Mais petit rappel qu’on devrait tous avoir en tête, dès lors qu’on utilise un serveur distant : nous avons accès à cette machine, mais ça n’est pas notre machine. Il est déjà arrivé que des personnes malveillantes aient des accès physiques à des datacenters et aient pu accéder aux données. De plus, je ne fais pas forcément confiance aux clouds providers pour bien formater les disques avant de les réutiliser pour d’autres clients une fois que j’aurai résilié mon contrat.
RIP les photos de mes vacances à la plage… Heureusement que j’ai caché ces fichiers à travers des milliards de photo de mon chat, le hacker ne saura pas lesquelles sont les bonnes !
Matez-moi ce frimeur.
Chiffrer ses données avec LUKS, c’est facile, mais c’est l’étape du déchiffrement qui peut être problématique. Comment donner la clé de déchiffrement au démarrage du serveur ?
Vous pourriez me répondre que vous avez un accès IPMI (ou à l’écran) de votre serveur pour rentrer la passphrase mais :
- Ce n’est pas toujours disponible en fonction du cloud provider choisi.
- La surcouche ajoutée par l’hébergeur (notamment en fonction de votre gamme sur l’hébergeur français en 3 lettres) n’est pas toujours fonctionnelle (voire rarement).
- La passphrase passe par l’interface propriétaire de l’hébergeur, et ça c’est pas cool (Moi parano ? Toi-même !).
Si seulement il existait un moyen de déchiffrer un volume LUKS à distance… Si seulement…
Vous connaissez Dropbear ?
Dropbear
En plus d’être le nom d’un animal folklorique d’Australie représentant un Koala carnivore et “vicieux” (ce n’est pas moi qui le dit, c’est Wikipédia), c’est également le nom d’un serveur SSH ayant peu de dépendance et suffisamment léger pour être installé dans les systèmes embarqués (tellement qu’il peut s’installer dans l’initramfs).
Pour rappel, l’initramfs c’est le composant qui, au démarrage de votre système, permet de monter les différentes partitions, de charger les modules et de poursuivre le lancement du système.
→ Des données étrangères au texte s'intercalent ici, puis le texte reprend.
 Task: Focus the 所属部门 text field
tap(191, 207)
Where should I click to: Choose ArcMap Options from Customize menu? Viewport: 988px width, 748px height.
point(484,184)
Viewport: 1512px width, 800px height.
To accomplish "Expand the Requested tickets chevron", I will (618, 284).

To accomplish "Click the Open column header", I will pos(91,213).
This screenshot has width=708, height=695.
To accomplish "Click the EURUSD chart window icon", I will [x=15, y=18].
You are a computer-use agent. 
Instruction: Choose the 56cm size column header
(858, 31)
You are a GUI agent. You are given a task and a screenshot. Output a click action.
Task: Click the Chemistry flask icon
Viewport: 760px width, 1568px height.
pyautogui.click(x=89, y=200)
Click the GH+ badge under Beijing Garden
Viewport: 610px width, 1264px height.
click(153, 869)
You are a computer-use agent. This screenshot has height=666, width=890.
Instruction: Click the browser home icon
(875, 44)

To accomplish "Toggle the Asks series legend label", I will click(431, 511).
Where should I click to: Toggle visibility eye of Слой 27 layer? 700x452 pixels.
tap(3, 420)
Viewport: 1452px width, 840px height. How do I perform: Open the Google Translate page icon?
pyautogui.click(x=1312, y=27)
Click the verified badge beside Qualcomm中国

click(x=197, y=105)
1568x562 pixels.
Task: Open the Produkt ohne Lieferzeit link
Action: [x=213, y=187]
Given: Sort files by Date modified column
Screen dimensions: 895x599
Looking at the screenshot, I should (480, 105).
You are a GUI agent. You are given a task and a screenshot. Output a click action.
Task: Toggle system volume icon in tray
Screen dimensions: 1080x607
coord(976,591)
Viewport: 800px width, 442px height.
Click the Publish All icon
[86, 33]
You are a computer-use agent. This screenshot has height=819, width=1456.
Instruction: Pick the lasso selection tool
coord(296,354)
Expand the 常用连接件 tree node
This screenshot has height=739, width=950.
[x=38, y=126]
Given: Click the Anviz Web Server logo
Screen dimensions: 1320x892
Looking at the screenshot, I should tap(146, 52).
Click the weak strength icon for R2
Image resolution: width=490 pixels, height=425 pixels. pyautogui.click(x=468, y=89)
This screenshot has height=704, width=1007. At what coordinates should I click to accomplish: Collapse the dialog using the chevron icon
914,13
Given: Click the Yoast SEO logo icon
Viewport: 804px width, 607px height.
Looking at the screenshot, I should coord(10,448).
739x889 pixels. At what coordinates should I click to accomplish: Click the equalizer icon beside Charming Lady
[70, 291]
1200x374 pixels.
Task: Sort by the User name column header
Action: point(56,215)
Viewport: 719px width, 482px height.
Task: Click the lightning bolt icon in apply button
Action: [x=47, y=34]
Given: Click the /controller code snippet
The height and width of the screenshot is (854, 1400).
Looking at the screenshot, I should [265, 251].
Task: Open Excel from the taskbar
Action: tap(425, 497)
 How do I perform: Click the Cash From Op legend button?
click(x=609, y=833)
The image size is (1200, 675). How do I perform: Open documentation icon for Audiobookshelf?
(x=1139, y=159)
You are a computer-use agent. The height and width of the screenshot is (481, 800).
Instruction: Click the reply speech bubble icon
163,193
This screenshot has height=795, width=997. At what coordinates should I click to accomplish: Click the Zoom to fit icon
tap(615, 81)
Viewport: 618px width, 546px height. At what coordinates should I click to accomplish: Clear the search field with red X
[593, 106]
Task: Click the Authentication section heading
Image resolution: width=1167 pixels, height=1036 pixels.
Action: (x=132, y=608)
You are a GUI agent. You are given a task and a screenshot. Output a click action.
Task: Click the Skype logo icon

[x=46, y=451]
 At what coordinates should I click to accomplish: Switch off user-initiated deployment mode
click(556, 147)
C’est d’ailleurs lui qui vous demande votre passphrase pour déchiffrer votre volume LUKS.
Vous commencez à voir où je veux en venir ? Grâce à Dropbear et son intégration dans l’initramfs, vous pouvez déchiffrer votre volume LUKS à distance, sans devoir rentrer la passphrase depuis l’écran du serveur.
Installation
J’utilise 99% du temps des serveurs sous Debian donc on va partir de cette base.
Première étape : Installer notre système avec LUKS. Je ne vais pas détailler cette étape, il s’agit juste de répondre aux questions posées par l’installateur.
Ici, on sort un peu du contexte où je suis chez un hébergeur et où je n’ai pas accès à l’écran. On pourra en reparler dans un prochain article 😃
N’hésitez pas à utiliser ce même mot de passe, comme ça vous serez sûr de ne pas l’oublier !
Après l’installation (où on déchiffre le volume LUKS avec notre passphrase), on va installer Dropbear.
sudo apt install dropbear-initramfs
L’installation du paquet va également afficher un message d’erreur :
dropbear: WARNING: Invalid authorized_keys file, SSH login to initramfs won't work!
Oui, oui… on sait, on va te configurer.
Ce qu’on va faire, c’est ajouter notre clé publique dans la configuration de Dropbear. Pour cela, on va éditer le fichier /etc/dropbear/initramfs/authorized_keys
(et le créer s’il n’existe pas).
Je le précise quand même, Dropbear est compatible avec les clés RSA, ECDSA et surtout ED25519 (que j’utilise au quotidien).
Libre à vous d’employer la même clé que celle que vous utilisez pour vous authentifier sur votre serveur ou d’en générer une nouvelle.
mkdir unlock; cd unlock
ssh-keygen -t ed25519 -f ./unlock_key
cat unlock_key.pub > /etc/dropbear/initramfs/authorized_keys
Récupérez bien le fichier unlock_key
afin de pouvoir vous connecter à votre serveur (c’est plus pratique pour s’authentifier).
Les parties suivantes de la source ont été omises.